> What you have to do
Change every instance of "Quick access" to "Favorites" in the items below, leaving all other text unchanged.
────────────────
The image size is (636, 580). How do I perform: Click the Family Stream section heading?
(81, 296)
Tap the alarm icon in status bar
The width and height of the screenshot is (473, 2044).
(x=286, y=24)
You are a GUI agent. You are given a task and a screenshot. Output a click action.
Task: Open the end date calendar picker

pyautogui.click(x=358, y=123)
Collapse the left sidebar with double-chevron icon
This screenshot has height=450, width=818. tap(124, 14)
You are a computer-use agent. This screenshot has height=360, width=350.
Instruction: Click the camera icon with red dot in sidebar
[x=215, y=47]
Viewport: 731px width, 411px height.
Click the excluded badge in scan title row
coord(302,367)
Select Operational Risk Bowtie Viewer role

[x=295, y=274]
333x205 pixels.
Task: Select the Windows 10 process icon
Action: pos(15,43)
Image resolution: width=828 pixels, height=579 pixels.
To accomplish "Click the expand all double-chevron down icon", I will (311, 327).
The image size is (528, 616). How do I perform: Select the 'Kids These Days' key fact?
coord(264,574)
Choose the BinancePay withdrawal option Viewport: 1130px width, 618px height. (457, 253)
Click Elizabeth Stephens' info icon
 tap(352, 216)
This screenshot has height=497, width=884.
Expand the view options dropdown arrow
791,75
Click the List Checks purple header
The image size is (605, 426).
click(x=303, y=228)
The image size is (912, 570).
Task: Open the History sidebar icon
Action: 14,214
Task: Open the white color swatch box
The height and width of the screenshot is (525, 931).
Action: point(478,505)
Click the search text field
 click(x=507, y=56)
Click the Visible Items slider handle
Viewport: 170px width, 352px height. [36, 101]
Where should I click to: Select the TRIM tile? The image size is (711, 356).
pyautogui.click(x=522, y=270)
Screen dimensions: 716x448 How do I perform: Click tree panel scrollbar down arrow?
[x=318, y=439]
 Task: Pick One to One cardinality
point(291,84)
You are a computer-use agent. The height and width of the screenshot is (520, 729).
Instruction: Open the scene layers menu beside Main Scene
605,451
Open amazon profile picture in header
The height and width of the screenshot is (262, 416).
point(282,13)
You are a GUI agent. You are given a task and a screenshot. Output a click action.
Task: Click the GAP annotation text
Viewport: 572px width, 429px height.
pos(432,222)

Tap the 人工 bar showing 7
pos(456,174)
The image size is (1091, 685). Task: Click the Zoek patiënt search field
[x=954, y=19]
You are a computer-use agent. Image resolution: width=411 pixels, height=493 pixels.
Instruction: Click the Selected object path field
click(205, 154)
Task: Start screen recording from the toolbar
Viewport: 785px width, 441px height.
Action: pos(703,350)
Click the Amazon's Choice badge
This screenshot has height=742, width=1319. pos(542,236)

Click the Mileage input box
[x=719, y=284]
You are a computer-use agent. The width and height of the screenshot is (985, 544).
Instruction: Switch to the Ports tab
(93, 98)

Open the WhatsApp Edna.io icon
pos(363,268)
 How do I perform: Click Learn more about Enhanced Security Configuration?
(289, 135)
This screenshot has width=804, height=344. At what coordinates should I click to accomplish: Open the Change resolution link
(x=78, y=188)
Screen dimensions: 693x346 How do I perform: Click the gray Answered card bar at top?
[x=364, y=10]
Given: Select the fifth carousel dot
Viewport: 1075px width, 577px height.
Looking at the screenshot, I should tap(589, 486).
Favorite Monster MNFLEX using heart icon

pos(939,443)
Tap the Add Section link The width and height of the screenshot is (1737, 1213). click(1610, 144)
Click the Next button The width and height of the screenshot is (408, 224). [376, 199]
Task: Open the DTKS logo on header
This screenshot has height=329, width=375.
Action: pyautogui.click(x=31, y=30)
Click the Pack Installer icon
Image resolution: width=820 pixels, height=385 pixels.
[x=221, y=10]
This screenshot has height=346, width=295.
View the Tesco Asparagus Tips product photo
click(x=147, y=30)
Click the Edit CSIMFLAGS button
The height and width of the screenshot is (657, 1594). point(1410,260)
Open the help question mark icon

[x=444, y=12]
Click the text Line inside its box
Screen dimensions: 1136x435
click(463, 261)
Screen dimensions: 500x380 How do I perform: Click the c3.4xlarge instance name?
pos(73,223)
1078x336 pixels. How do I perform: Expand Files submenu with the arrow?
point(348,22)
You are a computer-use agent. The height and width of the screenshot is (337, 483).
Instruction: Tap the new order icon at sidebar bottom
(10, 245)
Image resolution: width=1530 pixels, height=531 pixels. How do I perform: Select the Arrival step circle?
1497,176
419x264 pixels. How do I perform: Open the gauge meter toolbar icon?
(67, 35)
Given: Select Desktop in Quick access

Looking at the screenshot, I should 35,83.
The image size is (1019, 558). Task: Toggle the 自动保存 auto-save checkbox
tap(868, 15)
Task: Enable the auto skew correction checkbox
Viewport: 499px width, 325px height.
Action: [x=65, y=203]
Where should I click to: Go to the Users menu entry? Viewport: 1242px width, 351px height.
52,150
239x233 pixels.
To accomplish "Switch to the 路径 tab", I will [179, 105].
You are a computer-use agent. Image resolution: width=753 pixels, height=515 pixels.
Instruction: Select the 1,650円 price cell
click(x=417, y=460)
────────────────
> Answer to this exercise
The image size is (636, 580). How do I perform: Click the Family Stream section heading?
(81, 296)
Tap the alarm icon in status bar
The width and height of the screenshot is (473, 2044).
(x=286, y=24)
You are a GUI agent. You are given a task and a screenshot. Output a click action.
Task: Open the end date calendar picker

pyautogui.click(x=358, y=123)
Collapse the left sidebar with double-chevron icon
This screenshot has height=450, width=818. tap(124, 14)
You are a computer-use agent. This screenshot has height=360, width=350.
Instruction: Click the camera icon with red dot in sidebar
[x=215, y=47]
Viewport: 731px width, 411px height.
Click the excluded badge in scan title row
coord(302,367)
Select Operational Risk Bowtie Viewer role

[x=295, y=274]
333x205 pixels.
Task: Select the Windows 10 process icon
Action: pos(15,43)
Image resolution: width=828 pixels, height=579 pixels.
To accomplish "Click the expand all double-chevron down icon", I will (311, 327).
The image size is (528, 616). How do I perform: Select the 'Kids These Days' key fact?
coord(264,574)
Choose the BinancePay withdrawal option Viewport: 1130px width, 618px height. (457, 253)
Click Elizabeth Stephens' info icon
 tap(352, 216)
This screenshot has height=497, width=884.
Expand the view options dropdown arrow
791,75
Click the List Checks purple header
The image size is (605, 426).
click(x=303, y=228)
The image size is (912, 570).
Task: Open the History sidebar icon
Action: 14,214
Task: Open the white color swatch box
The height and width of the screenshot is (525, 931).
Action: point(478,505)
Click the search text field
 click(x=507, y=56)
Click the Visible Items slider handle
Viewport: 170px width, 352px height. [36, 101]
Where should I click to: Select the TRIM tile? The image size is (711, 356).
pyautogui.click(x=522, y=270)
Screen dimensions: 716x448 How do I perform: Click tree panel scrollbar down arrow?
[x=318, y=439]
 Task: Pick One to One cardinality
point(291,84)
You are a computer-use agent. The height and width of the screenshot is (520, 729).
Instruction: Open the scene layers menu beside Main Scene
605,451
Open amazon profile picture in header
The height and width of the screenshot is (262, 416).
point(282,13)
You are a GUI agent. You are given a task and a screenshot. Output a click action.
Task: Click the GAP annotation text
Viewport: 572px width, 429px height.
pos(432,222)

Tap the 人工 bar showing 7
pos(456,174)
The image size is (1091, 685). Task: Click the Zoek patiënt search field
[x=954, y=19]
You are a computer-use agent. Image resolution: width=411 pixels, height=493 pixels.
Instruction: Click the Selected object path field
click(205, 154)
Task: Start screen recording from the toolbar
Viewport: 785px width, 441px height.
Action: pos(703,350)
Click the Amazon's Choice badge
This screenshot has height=742, width=1319. pos(542,236)

Click the Mileage input box
[x=719, y=284]
You are a computer-use agent. The width and height of the screenshot is (985, 544).
Instruction: Switch to the Ports tab
(93, 98)

Open the WhatsApp Edna.io icon
pos(363,268)
 How do I perform: Click Learn more about Enhanced Security Configuration?
(289, 135)
This screenshot has width=804, height=344. At what coordinates should I click to accomplish: Open the Change resolution link
(x=78, y=188)
Screen dimensions: 693x346 How do I perform: Click the gray Answered card bar at top?
[x=364, y=10]
Given: Select the fifth carousel dot
Viewport: 1075px width, 577px height.
Looking at the screenshot, I should tap(589, 486).
Favorite Monster MNFLEX using heart icon

pos(939,443)
Tap the Add Section link The width and height of the screenshot is (1737, 1213). click(1610, 144)
Click the Next button The width and height of the screenshot is (408, 224). [376, 199]
Task: Open the DTKS logo on header
This screenshot has height=329, width=375.
Action: pyautogui.click(x=31, y=30)
Click the Pack Installer icon
Image resolution: width=820 pixels, height=385 pixels.
[x=221, y=10]
This screenshot has height=346, width=295.
View the Tesco Asparagus Tips product photo
click(x=147, y=30)
Click the Edit CSIMFLAGS button
The height and width of the screenshot is (657, 1594). point(1410,260)
Open the help question mark icon

[x=444, y=12]
Click the text Line inside its box
Screen dimensions: 1136x435
click(463, 261)
Screen dimensions: 500x380 How do I perform: Click the c3.4xlarge instance name?
pos(73,223)
1078x336 pixels. How do I perform: Expand Files submenu with the arrow?
point(348,22)
You are a computer-use agent. The height and width of the screenshot is (337, 483).
Instruction: Tap the new order icon at sidebar bottom
(10, 245)
Image resolution: width=1530 pixels, height=531 pixels. How do I perform: Select the Arrival step circle?
1497,176
419x264 pixels. How do I perform: Open the gauge meter toolbar icon?
(67, 35)
Given: Select Desktop in Favorites

Looking at the screenshot, I should 35,83.
The image size is (1019, 558). Task: Toggle the 自动保存 auto-save checkbox
tap(868, 15)
Task: Enable the auto skew correction checkbox
Viewport: 499px width, 325px height.
Action: [x=65, y=203]
Where should I click to: Go to the Users menu entry? Viewport: 1242px width, 351px height.
52,150
239x233 pixels.
To accomplish "Switch to the 路径 tab", I will [179, 105].
You are a computer-use agent. Image resolution: width=753 pixels, height=515 pixels.
Instruction: Select the 1,650円 price cell
click(x=417, y=460)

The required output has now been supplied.